Thuram: «La religione non c'entra. Ora servono risposte intelligenti»

«La religione non c’entra. Quante volte lo devo dire. Forse che le Crociate uccidevano per fare nuovi praticanti? O gli Indiani d’America sono stati sterminati in nome del cristianesimo? Ma…

barcellona grande

«La religione non c’entra. Quante volte lo devo dire. Forse che le Crociate uccidevano per fare nuovi praticanti? O gli Indiani d’America sono stati sterminati in nome del cristianesimo? Ma no, per altri motivi, più realistici: possesso di nuove terre, aggressioni politiche, guadagni, mire espansionistiche. Sono le guerre nel mondo ad alimentare in qualche modo frustrazioni e disgrazie assurde. Per questo dico: attenti alle strade che vogliamo prendere, alle risposte che vogliamo dare. Io una spiegazione non la trovo. Ma è chiaro che ci vogliono ridurre alla paura, togliere la libertà. Dobbiamo tutti riflettere su che tipo di società vogliamo ed essere uniti».

Lilian Thuram, ex difensore di Parma e Juventus, campione del mondo nel 1998 con la Francia, proprio in quello Stade de France che venerdì è finito al centro degli attacchi terroristici dell’Isis, autore di un ultimo libro contro il razzismo, «Per L’Uguaglianza», da sempre impegnato nella lotta contro la discriminazione, in un’intervista a Repubblica, invita a non cadere nella trappola del fanatismo religioso ed ideologico nella risposta che la politica e la società civile, francese e più in generale occidentale, è chiamata a dare di fronte agli attacchi terroristici di venerdì 13 novembre a Parigi.

Thuram, che venerdì sera era a Parigi, racconta quello che è successo in quei drammatici momenti. «Ero a cena nel Quartiere Latino con degli amici. Quando ho iniziato a ricevere messaggi dalla mia nipotina che chiedeva dove fossi. Le ho risposto che era troppo giovane per farmi da mamma. E lei mi ha detto: ci sono sparatorie in città».

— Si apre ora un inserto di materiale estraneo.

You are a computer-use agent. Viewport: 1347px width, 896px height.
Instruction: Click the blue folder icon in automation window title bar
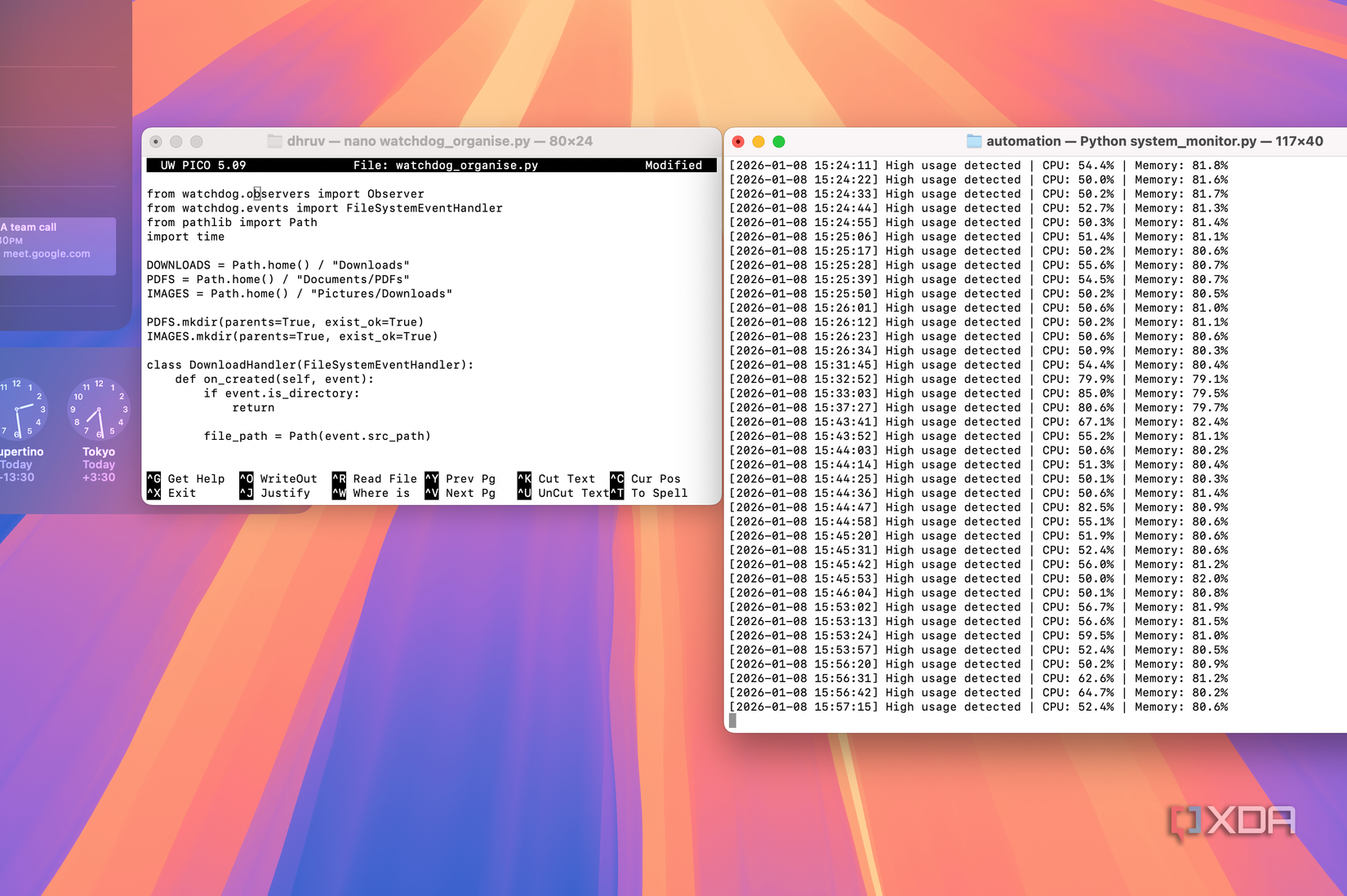(973, 140)
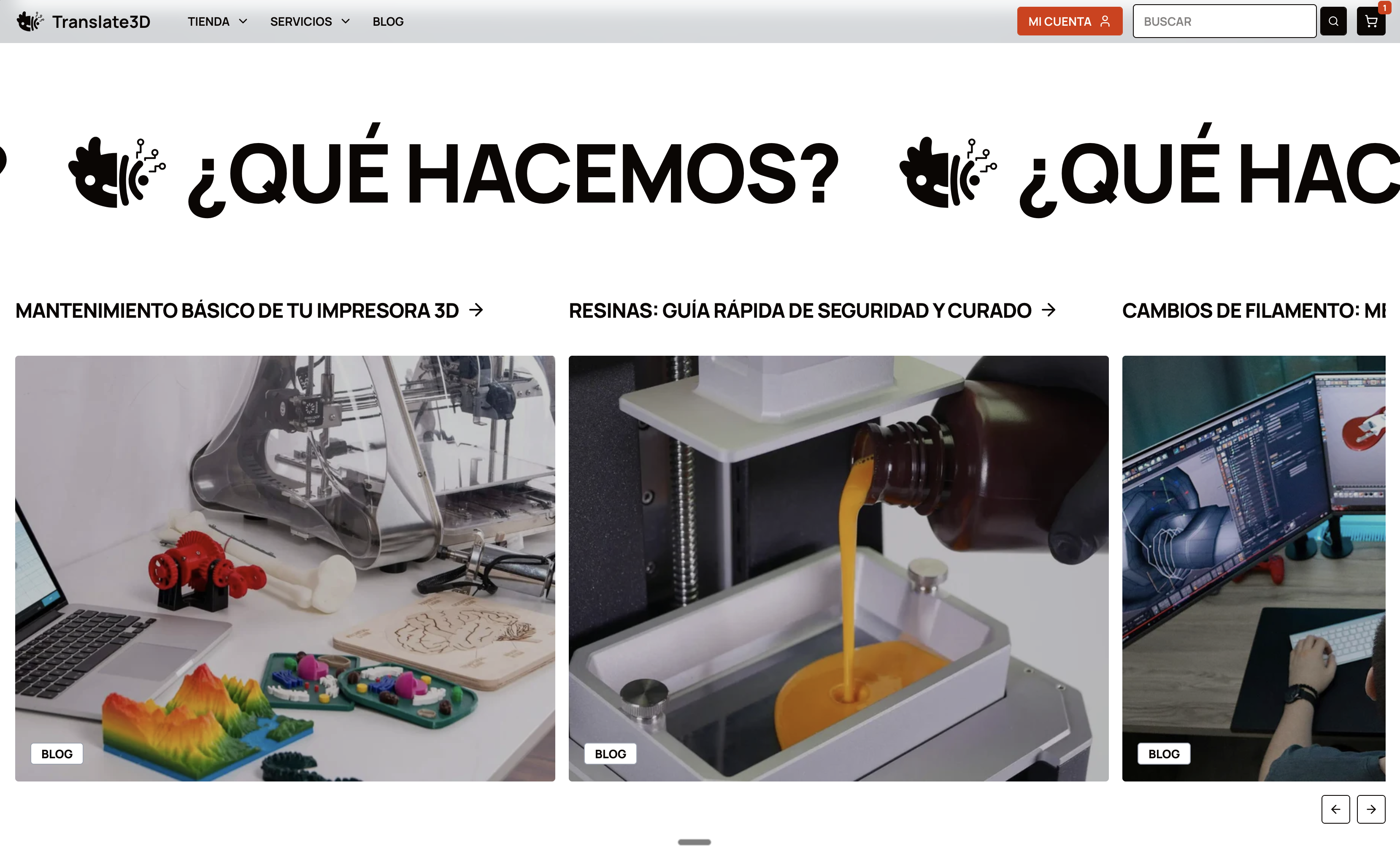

«Ho pensato a un regolamento dei conti e poi ai fatti di gennaio di Charlie Hebdo», spiega l’ex calciatore a Repubblica, «Così come gli altri ho iniziato a seguire le notizie. Parigi è ancora muta, tutti sentiamo di aver perso figli, fratelli, padri. La gente morta e ferita fa parte della nostra comunità, della nostra famiglia. La sensazione è questa. Non hanno ucciso gli altri, ma qualcuno di noi».

Thuram non vede differenze tra la follia omicida dietro alla strage nella redazione di Charlie Hebdo e quella di venerdì sera. «Non fa differenza. È la stessa cosa. I disegnatori di Charlie, la gente che ascolta musica, che va nei bar, che va allo stadio, fa parte dello stesso immaginario collettivo. È la Francia, è la sua idea. E la cosa che mi è piaciuta nella grande tristezza è che l’altra notte accanto allo stadio la gente ha aperto le porte di casa per aiutare i feriti, per portare aiuto e soccorso. Si chiama solidarietà. È fatta dalle persone normali, fa parte dell’animo umano: avere paura, ma anche superarla».

L’ex campione ritiene infine giusta la decisione dell’autorità di far continuare la partita tra Francia e Germania. «E che altro dovevano fare? Far uscire la folla dallo stadio quando c’è un attentato è pericoloso. Mi dicono che i tifosi all’uscita hanno intonato allons enfants. La società civile ha risposto bene, ora tocca alla politica dare risposte intelligenti».